In Silico Safety Pharmacology on Intersubject Variability Population of Models: A Regression Model Approach

Ana Maria Sanchez de la Nava1, Alejandro Liberos2, Ismael Hernández-Romero3, Maria de la Salud Guillem Sánchez4, Felipe Atienza5, Francisco Fernandez-Aviles5, Andreu M. Climent6
1Hospital GU Gregorio Marañón, IiSGM, CIBERCV, Madrid, 2Hospital GU Gregorio Marañón, Cardiology Department. IiSGM. CIBERCV, 3University Rey Juan Carlos, 4Universitat Politècnica de València, 5Hospital GU Gregorio Marañón, IiSGM, CIBERCV, 6Hospital Gregorio Marañón


Abstract

Introduction: Safety pharmacology aims towards identifying undesirable effect of drugs during its development phase.
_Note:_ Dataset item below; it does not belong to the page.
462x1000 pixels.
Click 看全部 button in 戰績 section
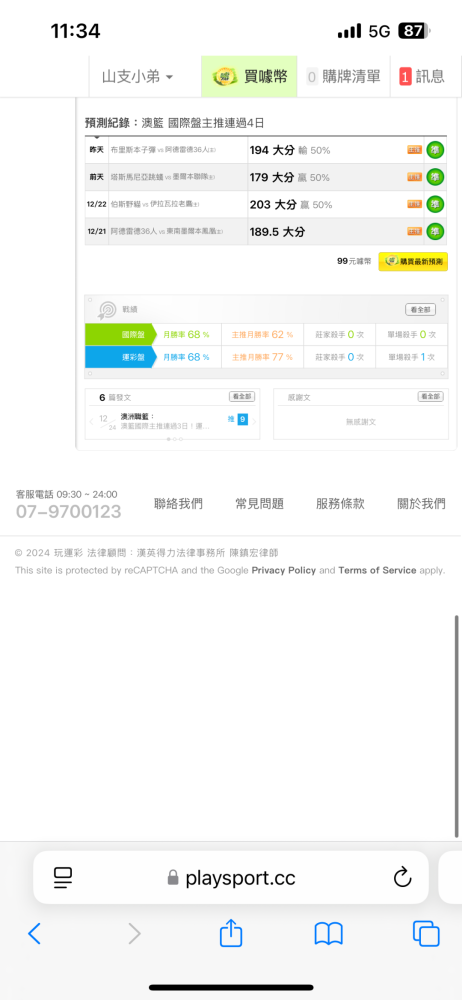[x=421, y=309]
However, limitations are present in in-vitro and preclinical research because of its low detection efficacy during this process. Aims: To study the effect of drugs at in-silico tissue level and evaluate inducibility in a multivariable scenario by using a regression model. Methods: 127 mathematical models were tested for two different tissue sizes (basal: 15cm2, dilated: 20cm2) during control and isoproterenol. Reentrant activity was induced with a S1S2 protocol. Proarrhythmic and antiarrhythmic effects of the drug on the tissue were studied, including AF maintenance duration (MD). Results of these simulations were compared with the predictions of a new regression model based on Canonical Correlation Analysis (CCA) (i.e. 80% of the models (N=101) were used as training set, whereas the remaining 20% samples were used as test set). Results: Dilated atria resulted in a larger number of models with AF induction (basal: 80 models, dilated: 88 models) and with longer MDs (basal: 394ms, dilated: 681ms). Isoproterenol exhibited an overall proarrhythmic effect, increasing the mean AF MD on both tissue sizes. However, isoproterenol was antiarrhythmic in a part of the database (Fig 1). CCA analysis obtained 96% accuracy on the test set for basal size and 100% on the dilated one, allowing the identification of drug effect without the need of highly time-consuming simulations. Conclusions: A new promising methodology was proposed for fast in-silico safety pharmacology including variability between patients, setting the base for improving the drug development process and precision medicine.